The GOP vision for the future has been painted as outdated and retrogressive. But the truth is that both parties are responsible for trying to solve today’s problems with yesterday’s solutions. Innovation should be the foremost priority in our country today because without it, Henry Ford could not have brought us the automobile, Steve Jobs the iPhone, and Mark Zuckerberg Facebook. Both the Republican Party and the American electorate are craving fresh ideas to combat today’s problems. In his professor-like lecture, former House Speaker Newt Gingrich (R-Ga.) reminded the crowd that “[conservatives] don’t need new principles, but [they] need new ideas on how to implement [their] principles in the twenty-first century.” With a light bulb and candle on stage as props, Gingrich related perhaps the most influential global invention with the politics of 2013 by contrasting the establishment as “prisoners of the past” against innovative intellectualism as the “pioneers of the future.” By embracing new ideas on how to pursue, navigate and govern the new world around us, we empower individuals. The Republican Party should challenge conventionalism by adopting the aforementioned prerogatives – both in campaigns and in practice – to reclaim national credibility.

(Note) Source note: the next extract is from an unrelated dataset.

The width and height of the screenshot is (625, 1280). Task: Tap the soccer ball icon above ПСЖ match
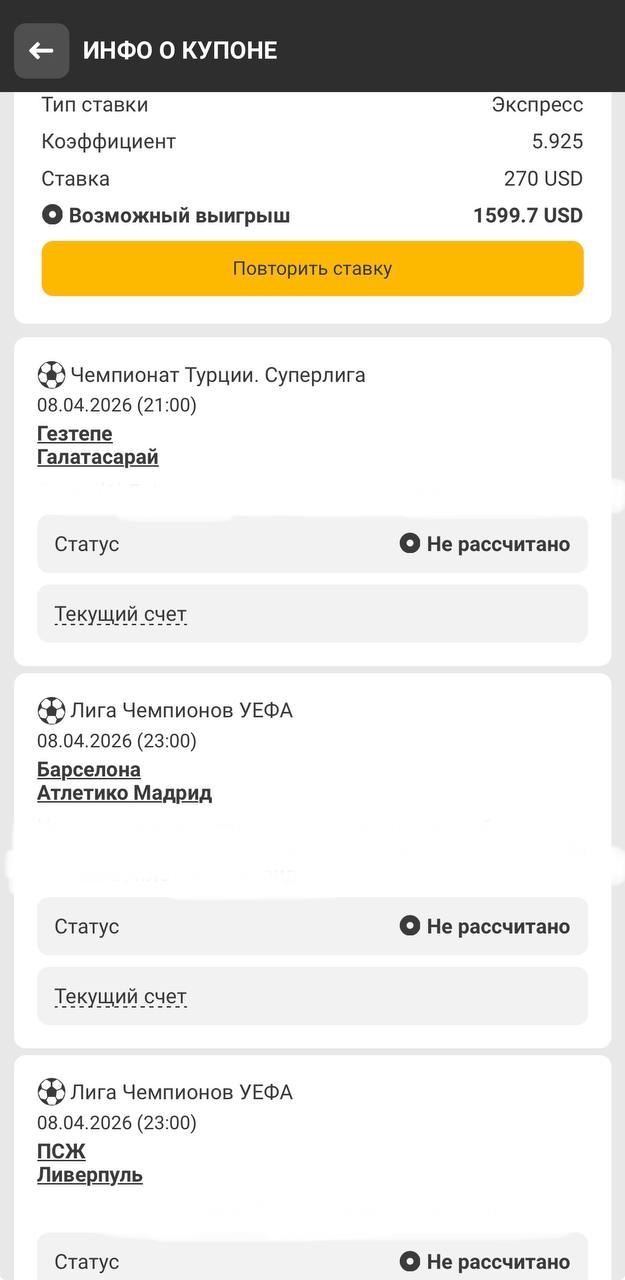(x=51, y=1092)
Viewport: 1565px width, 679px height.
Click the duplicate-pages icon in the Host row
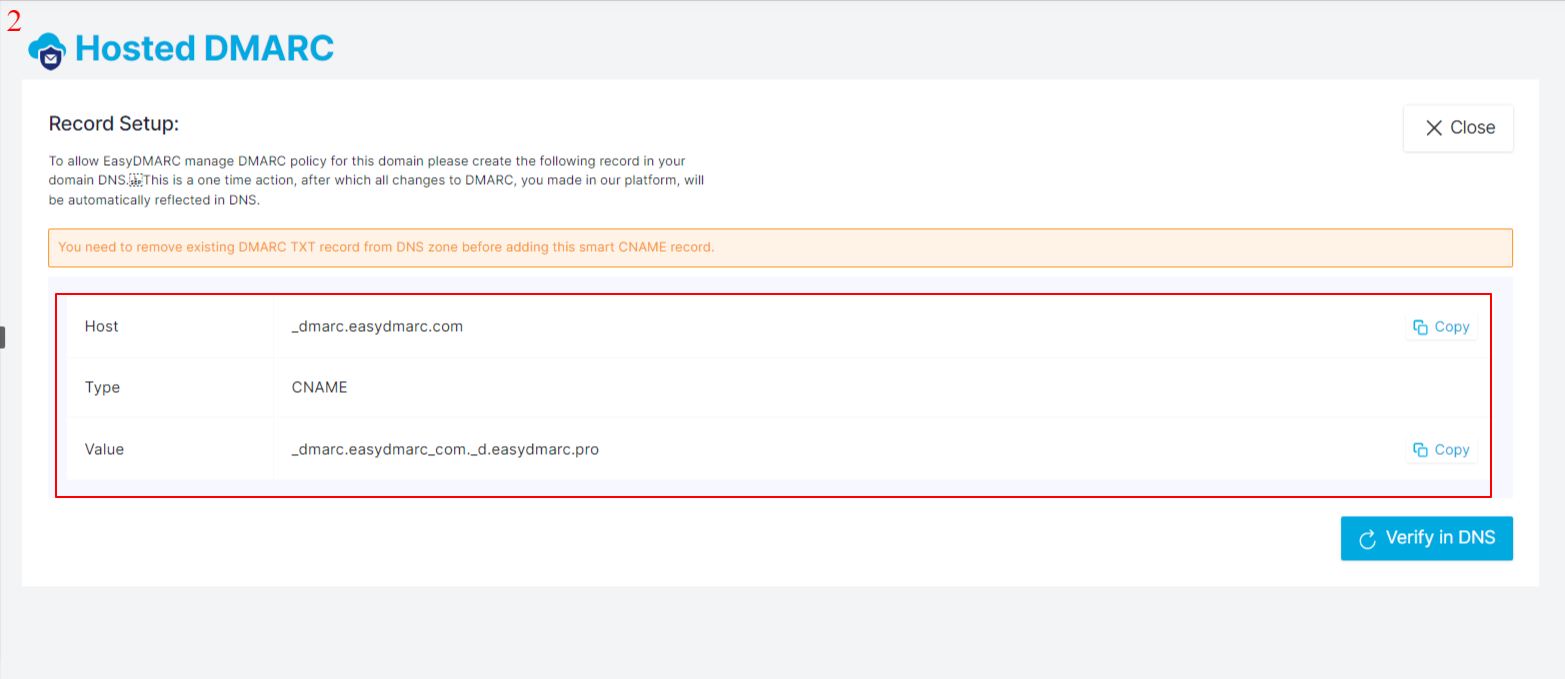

The Conservative Political Action Conference’s 40th Anniversary encompassed both a reminiscent theme reflective of the past four decades and stimulated conversation on which paths to pursue forward. Republicans are facing the same challenges they faced 40 years ago, only under different conditions and in a new world. In 1975, at one of the initial CPAC gatherings, Ronald Reagan advised fellow conservatives by quipping, “Our people look for a course to believe in – a new and revitalized party raising a banner of no pale pastels but bold colors which make it unmistakably clear where we stand.” The GOP today must respond to the new realities in which we live, and must adapt and evolve to today’s world or risk becoming what Newt Gingrich describes as “prisoners of the past.” The GOP must welcome the pragmatism found in state capitals across the country like found in Virginia with Gov. Bob McDonnell, New Mexico with Gov. Susana Martinez, and Tennessee with Gov. Bill Haslam. Republicans must promote liberty, generate mutual respect for those who do not share the same values, continue advocating responsible economic stewardship but with a more opportunistic tone, and most critically, embrace innovation if the path forward should lead to victory.

President Abraham Lincoln’s words of wisdom still maintain relevance today: “The dogmas of the quiet past are inadequate to the stormy present. The occasion is piled high with difficulty, and we must rise with the occasion. As our case is new, so we must think anew and act anew.”